Materials and Methods
Ethics Statements
Female BALB/c mice, 6–8 weeks of age, were obtained from IGM/FIOCRUZ animal facility where they were maintained under pathogen-free conditions. All animal work was conducted according to the Guidelines for Animal Experimentation of the Colégio Brasileiro de Experimentação Animal and of the Conselho Nacional de Controle de Experimentação Animal. The local Ethics Committee on Animal Care and Utilization (CEUA) approved all procedures involving animals (CEUA L001/12 IGM/FIOCRUZ).
Parasites
Leishmania braziliensis (MHOM /BR/00/BA788/GFP) were grown in Schneider Insect medium (ThermoFisher Scientific) supplemented with 100 U/mL penicillin, 100 mg/mL streptomycin and 10% inactivated FBS (ThermoFisher Scientific) at 26°C until the stationary phase.

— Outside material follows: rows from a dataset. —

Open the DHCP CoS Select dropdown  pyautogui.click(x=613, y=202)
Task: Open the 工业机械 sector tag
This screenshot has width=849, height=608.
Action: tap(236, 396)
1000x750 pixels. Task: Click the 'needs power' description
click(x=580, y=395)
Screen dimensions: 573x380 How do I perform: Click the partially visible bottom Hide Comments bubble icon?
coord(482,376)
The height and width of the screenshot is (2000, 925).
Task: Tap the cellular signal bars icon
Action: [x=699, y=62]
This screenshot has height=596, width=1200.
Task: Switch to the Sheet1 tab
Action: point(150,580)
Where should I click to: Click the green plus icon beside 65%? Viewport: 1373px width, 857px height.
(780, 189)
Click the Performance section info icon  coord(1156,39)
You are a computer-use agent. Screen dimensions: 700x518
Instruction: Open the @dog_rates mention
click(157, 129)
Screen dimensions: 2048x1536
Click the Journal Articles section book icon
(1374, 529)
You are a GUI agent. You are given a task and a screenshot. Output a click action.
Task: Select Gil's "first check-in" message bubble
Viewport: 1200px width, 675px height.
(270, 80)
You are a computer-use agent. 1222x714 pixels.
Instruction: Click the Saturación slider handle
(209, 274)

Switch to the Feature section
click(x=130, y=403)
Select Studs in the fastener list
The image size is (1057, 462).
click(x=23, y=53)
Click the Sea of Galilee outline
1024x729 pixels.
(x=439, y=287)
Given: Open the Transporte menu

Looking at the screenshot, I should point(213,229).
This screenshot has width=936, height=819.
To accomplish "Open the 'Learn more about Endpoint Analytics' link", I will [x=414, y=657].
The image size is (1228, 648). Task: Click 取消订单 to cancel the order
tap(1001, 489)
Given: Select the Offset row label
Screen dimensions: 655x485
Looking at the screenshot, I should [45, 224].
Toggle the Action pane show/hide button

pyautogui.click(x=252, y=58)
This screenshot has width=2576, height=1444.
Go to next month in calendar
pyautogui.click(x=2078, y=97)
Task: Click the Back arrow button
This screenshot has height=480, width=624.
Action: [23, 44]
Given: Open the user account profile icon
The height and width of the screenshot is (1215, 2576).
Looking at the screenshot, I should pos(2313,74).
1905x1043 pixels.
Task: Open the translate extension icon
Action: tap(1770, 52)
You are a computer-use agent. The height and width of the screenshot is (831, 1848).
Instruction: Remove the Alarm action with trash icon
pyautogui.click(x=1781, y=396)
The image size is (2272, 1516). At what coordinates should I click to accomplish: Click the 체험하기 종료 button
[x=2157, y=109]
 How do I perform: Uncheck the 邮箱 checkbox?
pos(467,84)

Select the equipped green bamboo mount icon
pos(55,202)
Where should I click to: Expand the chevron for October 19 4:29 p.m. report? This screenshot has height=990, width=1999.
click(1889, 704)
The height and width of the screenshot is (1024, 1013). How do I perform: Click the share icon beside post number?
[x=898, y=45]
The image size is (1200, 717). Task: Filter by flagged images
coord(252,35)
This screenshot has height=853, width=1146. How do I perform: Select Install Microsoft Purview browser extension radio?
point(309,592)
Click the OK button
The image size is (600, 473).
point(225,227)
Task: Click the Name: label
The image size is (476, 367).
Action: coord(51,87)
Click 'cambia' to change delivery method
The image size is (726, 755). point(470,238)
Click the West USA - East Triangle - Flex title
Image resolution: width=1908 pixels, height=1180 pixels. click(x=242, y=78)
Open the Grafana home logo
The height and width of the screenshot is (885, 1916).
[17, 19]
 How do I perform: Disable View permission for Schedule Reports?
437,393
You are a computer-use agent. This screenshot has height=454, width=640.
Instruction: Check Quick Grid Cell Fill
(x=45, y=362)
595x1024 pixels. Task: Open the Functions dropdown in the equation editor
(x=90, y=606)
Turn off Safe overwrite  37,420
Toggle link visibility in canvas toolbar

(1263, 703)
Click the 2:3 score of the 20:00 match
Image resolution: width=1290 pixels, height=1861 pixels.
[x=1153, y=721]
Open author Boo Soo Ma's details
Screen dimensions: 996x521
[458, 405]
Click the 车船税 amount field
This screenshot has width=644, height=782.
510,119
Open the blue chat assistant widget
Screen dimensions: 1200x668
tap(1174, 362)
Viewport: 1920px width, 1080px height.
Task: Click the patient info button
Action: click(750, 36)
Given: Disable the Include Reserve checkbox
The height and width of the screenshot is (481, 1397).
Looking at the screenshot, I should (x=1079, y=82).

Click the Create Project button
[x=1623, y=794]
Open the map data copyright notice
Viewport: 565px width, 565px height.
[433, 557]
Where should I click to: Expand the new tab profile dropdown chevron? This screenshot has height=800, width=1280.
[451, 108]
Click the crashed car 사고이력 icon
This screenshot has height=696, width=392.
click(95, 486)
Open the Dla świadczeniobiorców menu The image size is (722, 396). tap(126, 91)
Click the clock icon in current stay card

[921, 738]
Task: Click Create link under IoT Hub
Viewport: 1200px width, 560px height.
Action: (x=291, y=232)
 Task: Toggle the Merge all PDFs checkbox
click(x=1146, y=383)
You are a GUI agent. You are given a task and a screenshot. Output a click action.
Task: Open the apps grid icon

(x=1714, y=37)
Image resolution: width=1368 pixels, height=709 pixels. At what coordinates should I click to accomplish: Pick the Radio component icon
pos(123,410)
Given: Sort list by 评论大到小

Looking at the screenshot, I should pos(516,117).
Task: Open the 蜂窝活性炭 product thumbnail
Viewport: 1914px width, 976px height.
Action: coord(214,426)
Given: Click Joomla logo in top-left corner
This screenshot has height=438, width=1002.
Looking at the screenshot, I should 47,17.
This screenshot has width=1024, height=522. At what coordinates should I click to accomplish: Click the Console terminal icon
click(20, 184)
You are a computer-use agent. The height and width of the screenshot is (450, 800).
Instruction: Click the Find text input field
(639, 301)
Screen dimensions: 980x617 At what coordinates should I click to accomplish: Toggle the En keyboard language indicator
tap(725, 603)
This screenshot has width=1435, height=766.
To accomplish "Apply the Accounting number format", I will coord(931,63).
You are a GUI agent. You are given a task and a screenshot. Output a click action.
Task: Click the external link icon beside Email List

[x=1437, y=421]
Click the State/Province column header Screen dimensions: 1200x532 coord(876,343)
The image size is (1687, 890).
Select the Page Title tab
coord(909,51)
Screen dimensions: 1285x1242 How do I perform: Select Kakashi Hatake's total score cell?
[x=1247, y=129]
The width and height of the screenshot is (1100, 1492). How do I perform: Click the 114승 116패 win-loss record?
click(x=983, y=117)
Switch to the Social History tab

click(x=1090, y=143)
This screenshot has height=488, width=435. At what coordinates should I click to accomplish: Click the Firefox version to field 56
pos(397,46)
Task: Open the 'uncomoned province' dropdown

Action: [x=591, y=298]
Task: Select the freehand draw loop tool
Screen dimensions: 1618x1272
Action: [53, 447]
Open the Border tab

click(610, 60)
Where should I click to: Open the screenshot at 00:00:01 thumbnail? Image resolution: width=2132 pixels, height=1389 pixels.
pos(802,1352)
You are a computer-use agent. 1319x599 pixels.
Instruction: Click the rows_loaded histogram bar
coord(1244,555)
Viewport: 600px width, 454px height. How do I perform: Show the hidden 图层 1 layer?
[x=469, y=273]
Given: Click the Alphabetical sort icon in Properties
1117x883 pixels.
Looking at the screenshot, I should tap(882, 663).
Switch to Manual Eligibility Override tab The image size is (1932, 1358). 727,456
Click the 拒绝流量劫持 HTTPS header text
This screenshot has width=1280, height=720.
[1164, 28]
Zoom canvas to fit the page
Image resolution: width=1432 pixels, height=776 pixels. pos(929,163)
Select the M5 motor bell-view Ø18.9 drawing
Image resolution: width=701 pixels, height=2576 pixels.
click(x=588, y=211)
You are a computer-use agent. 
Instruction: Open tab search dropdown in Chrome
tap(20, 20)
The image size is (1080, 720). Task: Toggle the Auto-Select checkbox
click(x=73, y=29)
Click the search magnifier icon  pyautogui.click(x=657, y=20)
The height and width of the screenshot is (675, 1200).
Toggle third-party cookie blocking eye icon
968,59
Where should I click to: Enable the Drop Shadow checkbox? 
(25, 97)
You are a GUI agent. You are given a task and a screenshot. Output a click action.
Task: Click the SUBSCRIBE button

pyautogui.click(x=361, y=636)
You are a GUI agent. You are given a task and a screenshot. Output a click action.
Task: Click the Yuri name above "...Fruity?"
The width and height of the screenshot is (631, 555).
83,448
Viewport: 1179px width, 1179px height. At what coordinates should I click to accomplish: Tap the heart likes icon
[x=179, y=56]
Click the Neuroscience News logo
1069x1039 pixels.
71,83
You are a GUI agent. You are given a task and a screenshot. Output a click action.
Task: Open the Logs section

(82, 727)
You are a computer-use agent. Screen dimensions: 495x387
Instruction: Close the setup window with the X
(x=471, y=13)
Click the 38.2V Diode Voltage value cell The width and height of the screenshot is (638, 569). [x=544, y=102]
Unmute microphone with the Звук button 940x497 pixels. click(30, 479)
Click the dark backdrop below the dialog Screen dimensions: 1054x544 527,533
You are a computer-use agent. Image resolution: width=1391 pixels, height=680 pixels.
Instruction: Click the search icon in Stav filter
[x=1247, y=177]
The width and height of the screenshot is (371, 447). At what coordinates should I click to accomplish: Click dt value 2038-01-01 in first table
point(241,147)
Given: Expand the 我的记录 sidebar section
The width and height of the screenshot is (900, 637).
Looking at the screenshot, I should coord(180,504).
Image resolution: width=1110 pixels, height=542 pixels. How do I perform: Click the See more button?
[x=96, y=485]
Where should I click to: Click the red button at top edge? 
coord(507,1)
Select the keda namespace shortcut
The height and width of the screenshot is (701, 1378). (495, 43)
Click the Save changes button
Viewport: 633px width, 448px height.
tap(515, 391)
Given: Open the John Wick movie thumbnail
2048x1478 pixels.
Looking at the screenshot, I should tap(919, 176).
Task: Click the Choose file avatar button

Infection of Bone Marrow-Derived Macrophages (BMDM) With L. braziliensis and Treatment With Oxidants and Anti-oxidants
Bone marrow derived macrophages were obtained as described (Weischenfeldt and Porse, 2008) and were resuspended in DMEM medium (ThermoFisher Scientific) supplemented with 100 U/ml penicillin, 100 ug/ml streptomycin, and 10% inactivated FBS (ThermoFisher Scientific) and seeded at density of 3 × 105 cells per well in 24-well tissue plates. Monolayers received 3 × 106 L. braziliensis promastigotes and were incubated at 35 °C in supplemented DMEM medium for 24 h. Infected macrophages were washed to remove non-internalized parasites. Cultures were treated with Diethyldithiocarbamate (DETC) (1 or 2 mM) (Khouri et al., 2010; Celes et al., 2016), Hydrogen Peroxide (100 or 150 μM), N-acetyl cysteine (NAC) (1, 5, or 10 mM), Apocynin (APO) (20 mM) (Paiva et al., 2012), Tempol (4-Hydroxy-TEMPO) (0.5, 1, or 5 mM) (Hahn et al., 1997; Shilo and Tirosh, 2003; Kim et al., 2017) and Menadione (1, 10, or 20 μM) (Mittra et al., 2013), all from SIGMA. Compounds were diluted in DMSO (vehicle). Amphotericin B (0.25 μg/mL, Invitrogen) was used as positive control. After 48 h, cells were extensively washed, fixed, and stained with hematoxylin and eosin (Fischer et al., 2008). The number of infected cells and intracellular amastigotes were counted by optical microscopy in 200 macrophages. Cultures (control and infected macrophages) were performed in quintuplicate. Alternatively, the rate of infection was evaluated by flow cytometry. Briefly, cells were fixed in PBS with 2% paraformaldehyde for 10 min, and kept at 4°C in the dark until acquisition. Data were acquired in a Fortessa flow cytometer (BD Biosciences, USA), for analysis by using FlowJo software (Tree Star, Version 10.2).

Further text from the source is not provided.